Dealing With Divorce, Step-Parents and Step-Siblings / Question
Published: April 16, 2003
Dear TeenHealthFX,
My mom has filed divorce. I have talked to my dad about it and we feel the same way: it's wrong. Also i have little 7 year old sister (who i mostly hate) who doesn't even know about the divorce. I think its wrong they wont tell her but it's not my decision. But most is problem of this is my mom has gotten meaner since she filed. I say i hate my mom and i know nothing will change because she doesn't want me so what should i do to make her stop the divorce and like me again?
Signed: Hates Her Mom 4 Ever - Parent's Getting Divorced
Dear Hates Her Mom 4 Ever - Parent's Getting Divorced,
It is very difficult to deal with the end of their parents' marriage. The important thing to remember is that even if your parents decide that they can no longer be married, this does not have to affect the relationship that you have with either of them. And, even though the divorce does not make you happy, there is nothing that you can do to stop it. Their divorce is not your fault. Divorces are even more difficult when one person in the marriage does not want a divorce. While talking with your parents about your feelings is important, it was inappropriate for your father to let you know his feelings about this situation. This is something that he needs to discuss with your mother, not you. You are correct that how your parents handle your little sister is not your decision. They are probably trying to spare her feelings, and to wait until the appropriate time to tell her. Until final decisions are made, small children may get confused while parents work out the details of the divorce.
Now, to address the concern about your mother getting meaner since she filed for divorce. Parents are not perfect, they make mistakes, and when they get upset they may say things that are hurtful. Your mother is going through a lot right now, and has made some major decisions that has probably really stressed her out. This does not give her the right to take her frustrations and anger out on you by yelling at you. It is possible that she will be less stressed once the divorce is finalized. She may be worried about how she will raise you and your sister as a single parent, or how her failed marriage will affect you and your relationship with your father. Maybe showing your mother this letter, will let her know that her words are hurting you. Share how you feel about the situation, and attempt to come up with realistic solutions that works for all of you. You are not going to change her decision, but you may help her to become more aware of how her behavior is affecting you.
Your guidance counselor or a trusted adult may be able to offer you additional tips for dealing with your parents divorce, and there may even be a support group in your area for children of divorced parents.
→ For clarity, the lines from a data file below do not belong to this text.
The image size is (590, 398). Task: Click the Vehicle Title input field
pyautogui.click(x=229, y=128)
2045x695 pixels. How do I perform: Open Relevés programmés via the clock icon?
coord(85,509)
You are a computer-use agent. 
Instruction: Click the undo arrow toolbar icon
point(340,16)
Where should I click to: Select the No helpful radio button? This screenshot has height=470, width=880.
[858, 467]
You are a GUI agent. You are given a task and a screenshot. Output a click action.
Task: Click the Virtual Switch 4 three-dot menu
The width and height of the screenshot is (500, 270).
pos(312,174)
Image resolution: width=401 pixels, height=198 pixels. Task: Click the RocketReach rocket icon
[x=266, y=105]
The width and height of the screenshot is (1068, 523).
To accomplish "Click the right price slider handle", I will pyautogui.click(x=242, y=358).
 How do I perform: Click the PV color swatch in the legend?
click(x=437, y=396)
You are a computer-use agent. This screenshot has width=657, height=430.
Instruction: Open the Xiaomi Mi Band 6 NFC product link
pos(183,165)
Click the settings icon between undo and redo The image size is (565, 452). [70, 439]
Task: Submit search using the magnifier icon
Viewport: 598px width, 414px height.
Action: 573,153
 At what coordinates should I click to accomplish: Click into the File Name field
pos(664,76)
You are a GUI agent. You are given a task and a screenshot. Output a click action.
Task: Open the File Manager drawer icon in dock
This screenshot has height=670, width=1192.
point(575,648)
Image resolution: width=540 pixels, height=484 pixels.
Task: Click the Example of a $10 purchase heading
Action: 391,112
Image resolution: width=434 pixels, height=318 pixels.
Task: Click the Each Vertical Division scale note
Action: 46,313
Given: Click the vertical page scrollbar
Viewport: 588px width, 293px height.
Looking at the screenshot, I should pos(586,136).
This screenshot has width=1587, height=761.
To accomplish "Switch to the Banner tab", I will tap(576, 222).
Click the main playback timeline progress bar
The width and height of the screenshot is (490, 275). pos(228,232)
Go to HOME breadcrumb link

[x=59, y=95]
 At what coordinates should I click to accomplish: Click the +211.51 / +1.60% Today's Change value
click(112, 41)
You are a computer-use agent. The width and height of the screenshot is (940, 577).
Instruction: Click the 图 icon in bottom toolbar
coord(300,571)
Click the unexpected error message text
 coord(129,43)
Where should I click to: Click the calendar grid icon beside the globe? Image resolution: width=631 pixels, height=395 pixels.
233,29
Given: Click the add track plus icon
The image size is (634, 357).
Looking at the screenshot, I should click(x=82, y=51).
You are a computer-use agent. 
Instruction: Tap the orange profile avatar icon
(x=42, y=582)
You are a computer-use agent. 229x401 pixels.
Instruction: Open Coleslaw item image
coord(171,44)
Ask your mother or father to help you find a group where you can meet with other teens that are going through similar situations.
In addition, sometimes people who are dealing with the divorce of their parents need to talk to a professional to help them sort out the issues. A therapist may be able to help you gain some perspective about the situation as well as deal with your feelings. Mention this to your parents as well and see if they can link you up with these services to (they can call your local hospital for a referral to a therapist).